Ireland's record goalscorer reflects on a glittering international career ahead of final game in a green shirt
Robbie Keane reflected on a glittering international career at the Republic of Ireland's training base in Abbotstown this afternoon and says being given made Ireland captain a decade ago was the defining moment in his career.
Keane will play his last game in an Ireland shirt against Oman on Wednesday night at the Aviva Stadium and this afternoon shared his feelings about retiring as Ireland's record international goal-scorer.
"It's definitely been an emotional week for me," he told members of the press. "It's a bit surreal, to be honest with you. As I said in my statement, I dreaded this day for a long, long time. It's come to this now where I believe it's the right time for me.
"I certainly have mixed emotions about it. It's been an absolutely wonderful journey that I have enjoyed every minute of. To the fans and everyone who had been very supportive over the last 18 years, it's been an incredible journey and it's something I'll never ever forget.
"I'll continue to support the Irish team in a different capacity now... Wednesday night is going to be very emotional for me and my family.

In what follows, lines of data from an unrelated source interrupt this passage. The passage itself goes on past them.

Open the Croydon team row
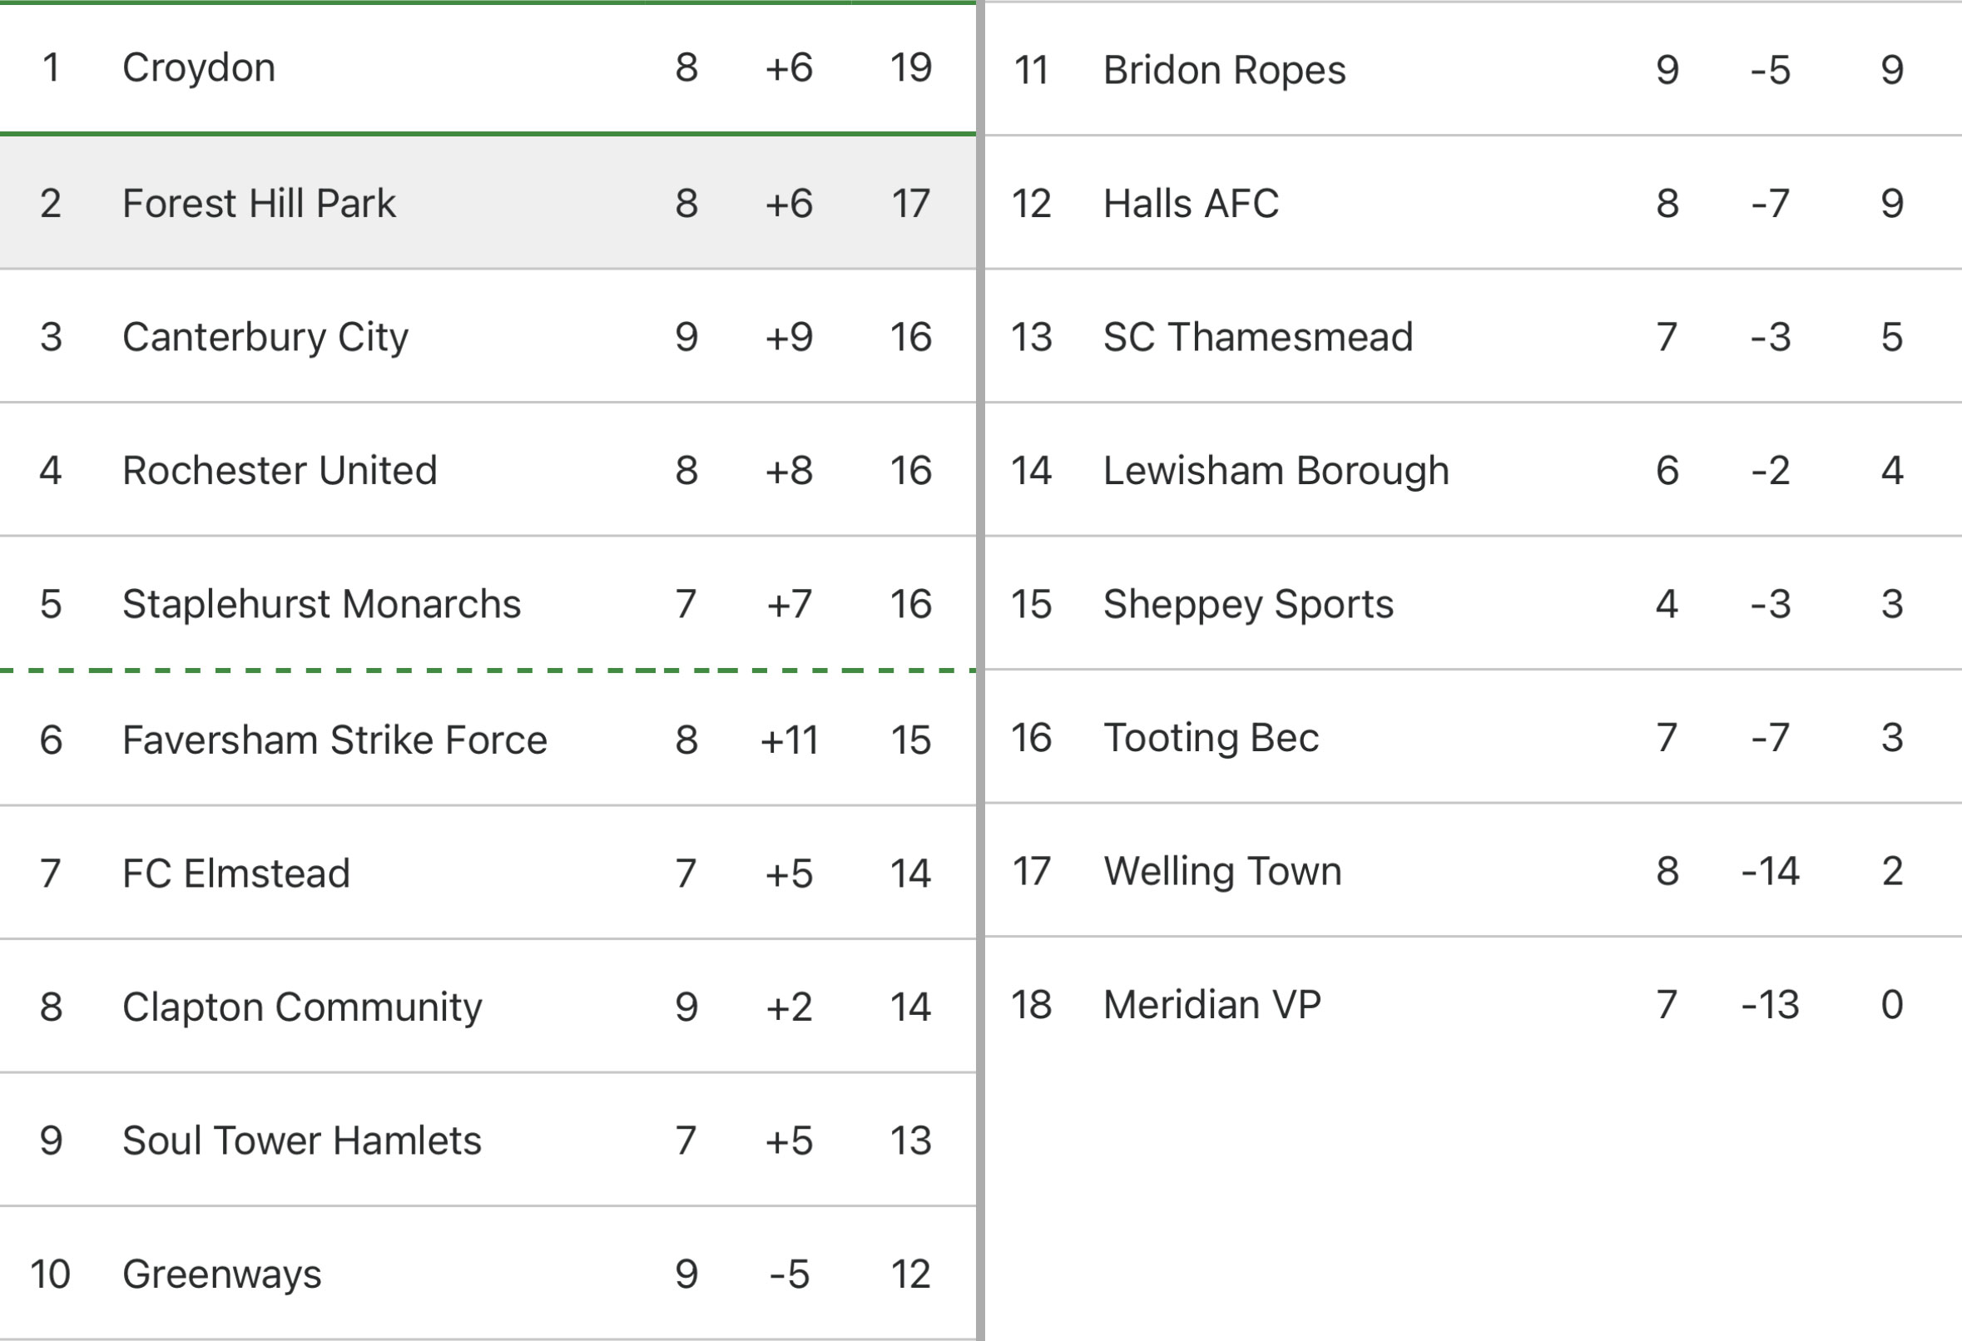Viewport: 1962px width, 1341px height. coord(488,68)
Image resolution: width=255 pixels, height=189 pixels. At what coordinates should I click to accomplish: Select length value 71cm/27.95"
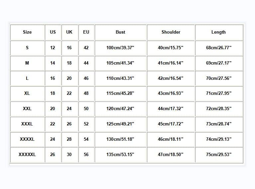coord(218,94)
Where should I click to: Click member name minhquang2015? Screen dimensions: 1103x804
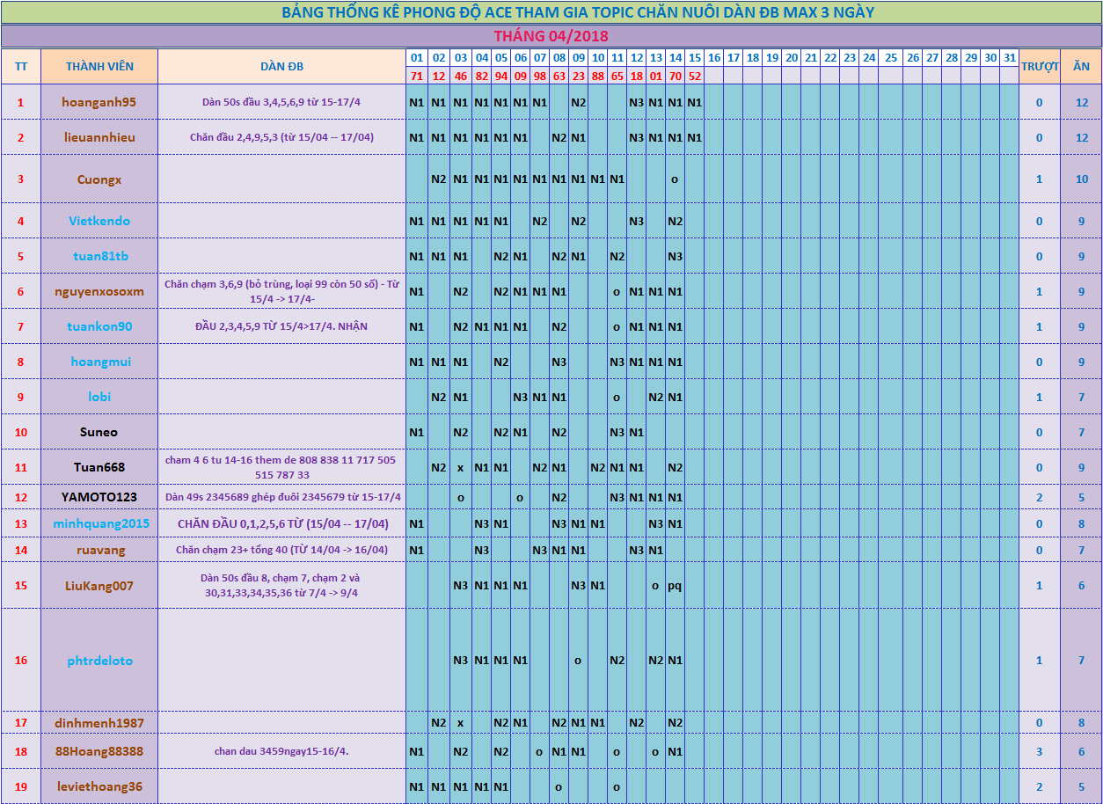coord(99,523)
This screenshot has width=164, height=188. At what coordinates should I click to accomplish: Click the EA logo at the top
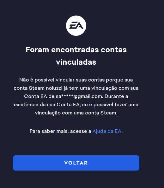76,26

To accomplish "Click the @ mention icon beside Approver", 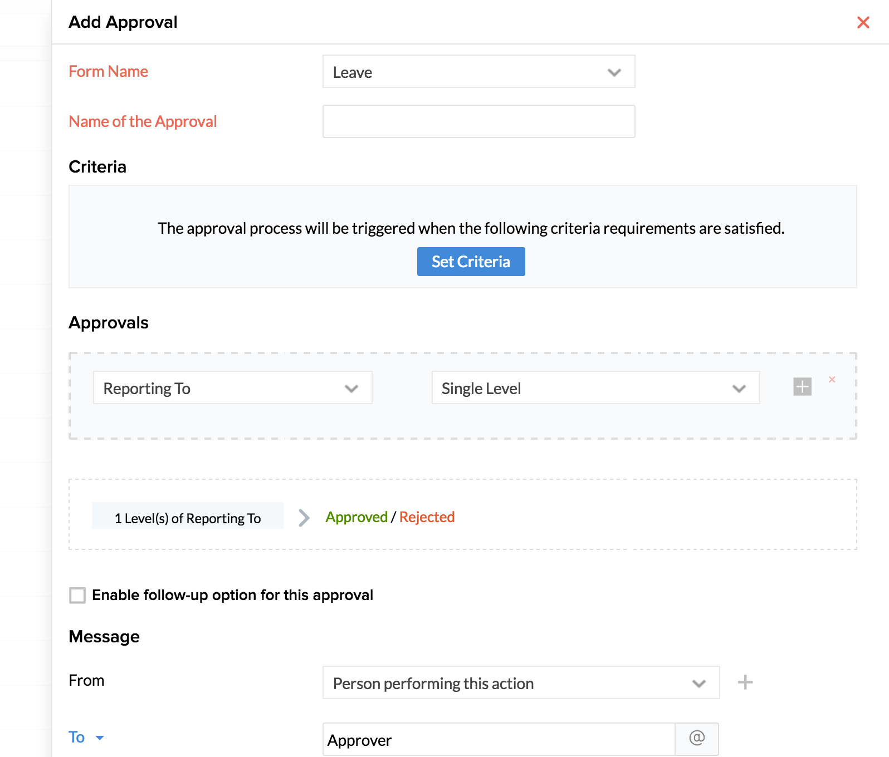I will [697, 739].
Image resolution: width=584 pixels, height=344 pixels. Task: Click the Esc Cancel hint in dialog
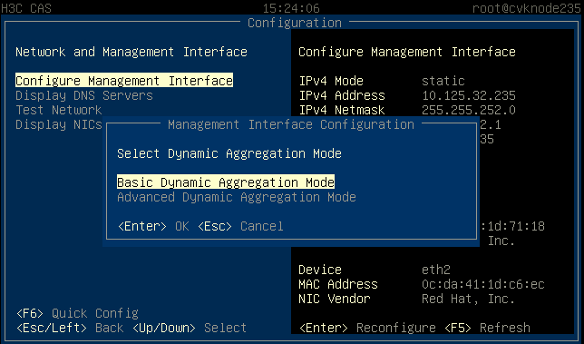pos(240,226)
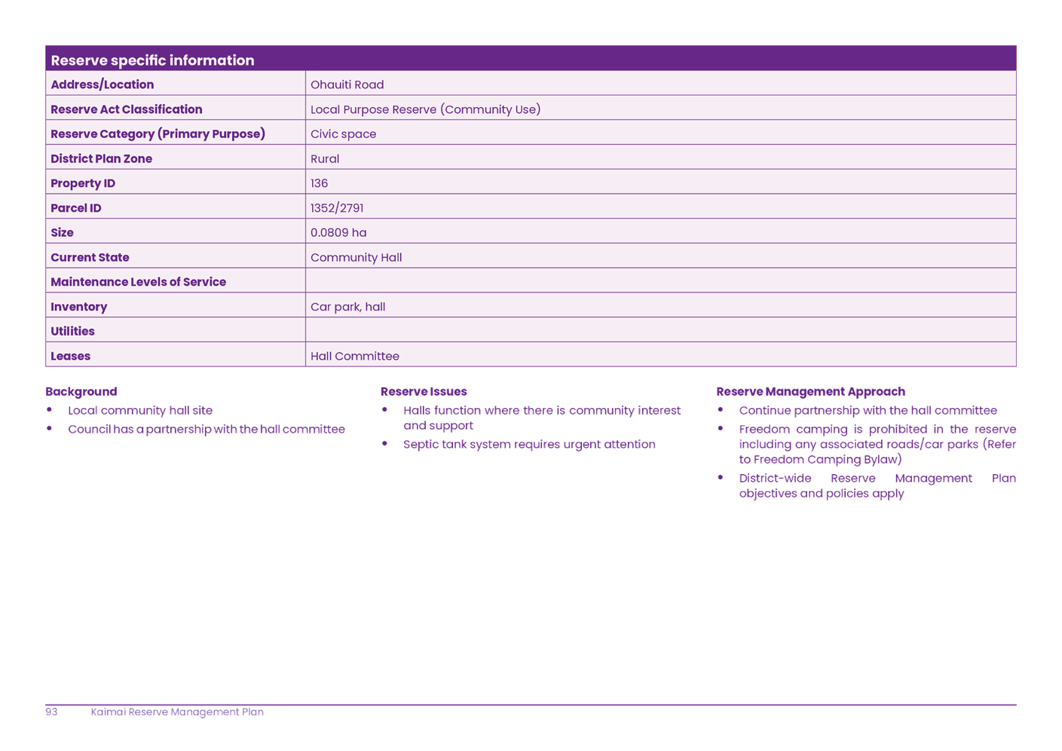Select the Address/Location row label

point(103,84)
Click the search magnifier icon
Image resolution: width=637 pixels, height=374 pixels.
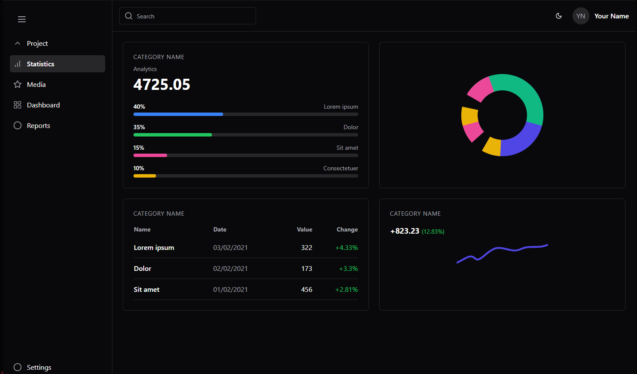tap(129, 16)
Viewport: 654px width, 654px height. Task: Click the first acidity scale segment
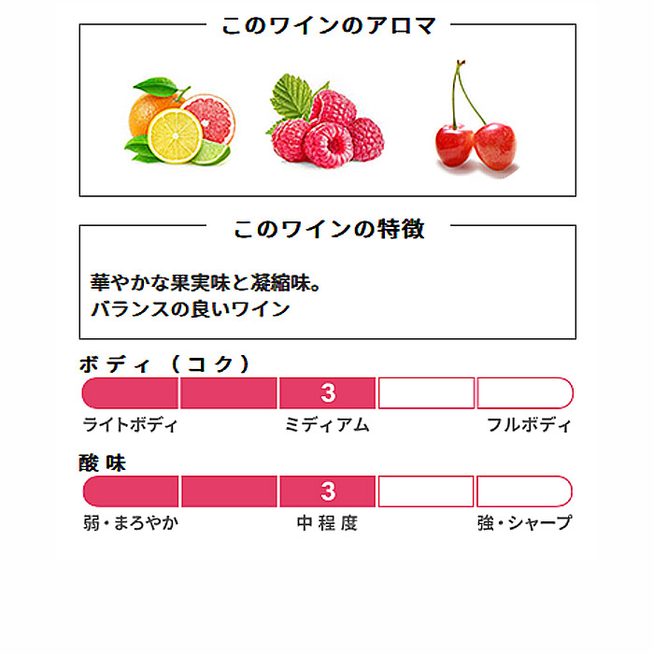click(x=131, y=491)
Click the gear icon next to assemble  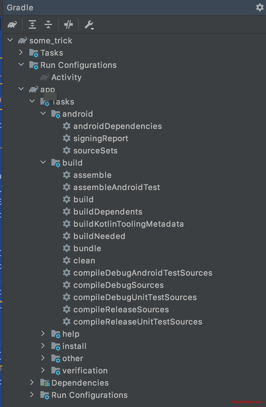click(66, 175)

"I'm not one of these people to reflect on anything until it's finished.
"Come Wednesday or Thursday, when that curtain finally closes I'll look back and say 'You know what, you did alright, Rob'.
"The defining moment of my career when I was given the captain's armband at 26 years of age. It changed my perception of how you deal with things. Before that, my talking was done on the pitch.
"With that comes responsibilities and the responsibilities I had as captain. That for me was the defining moment of my career. I learned how to deal with people and learned that you have to be a role model on and off the pitch. I think that was a big moment for me."
Robbie Keane during his first year as Ireland captain in 2006. Image: ©INPHO/Cathal Noonan
Keane, 36, began his career with Wolves as a teenager and shared some of his experiences as a young inexperienced boy thrust into the life of a professional footballer.
"You have to understand when you're a young footballer player... You probably all have kids 15, 16, 17 years of age. I just turned 17 and I made my debut for the international team.
"I played for Wolves a month after my 17th birthday. I got thrown into the deep end. I had no clue how to speak to the media, I had no training. You've got people who look after you and try to protect you but in terms of how you speak to people and sometimes that wasn't positive because they hold you back from what you really want to say."
He continued by saying that dealing with criticism over the years was simply part of the game.
"You can't please everyone... But that's football. You're going to get criticized sometimes, but all I ever did was want to do my best for the country. I think I've done that. I've got no regrets."
The Tallaght native spent his career at a number of different clubs, but says that the Ireland jersey was always the one that 'fit best'.
"I’ve read a lot of stuff about being confident and cocky and I think there is a fine line between both," he added.
"I was always a confident player but if I wasn’t a confident player and I didn’t have that brashness about me, I don’t think I would ever have scored 67 goals.
"People misinterpreted cockiness and confidence. I was confident coming into the squad as I belonged here and that was from Day 1. Did I ever imagine that I would get 145 caps when I was growing up?
"When I was at Wolves, I remember people retiring at 32 years of age and I was thinking 'if I get to that age then I’ll be delighted’. Here I am still playing at 36. It’s been an unbelievable career with the international team.
"I played for many teams and put many jerseys on, but the Irish one always seemed to fit me best. For me, it was a comfort blanket to come back with the national team. It’s been my second home and I’ve had a lot of emotions during my career. You have all been there and grown up with me.
"When my father died, it was very tough but three days later I was on a plane going to play a game. When my son was born, two hours later I left the hospital in LA to come back and play for Ireland.
"I think that suggests to you that Ireland was always a very special place in my heart and it will continue to be that for a long time."
Looking forward after an extremely positive European Championships campaign for Martin O'Neill's side in France this summer, Keane says there is a lot to be excited about in the years ahead.
"I think the future is very bright. Certainly, if you look at the display in the Euros, it would certainly suggest that. We have a fantastic manager and a fantastic backroom staff. We've got great players with an unbelievable desire to win and an unbelievable team spirit. I think we'll be fine."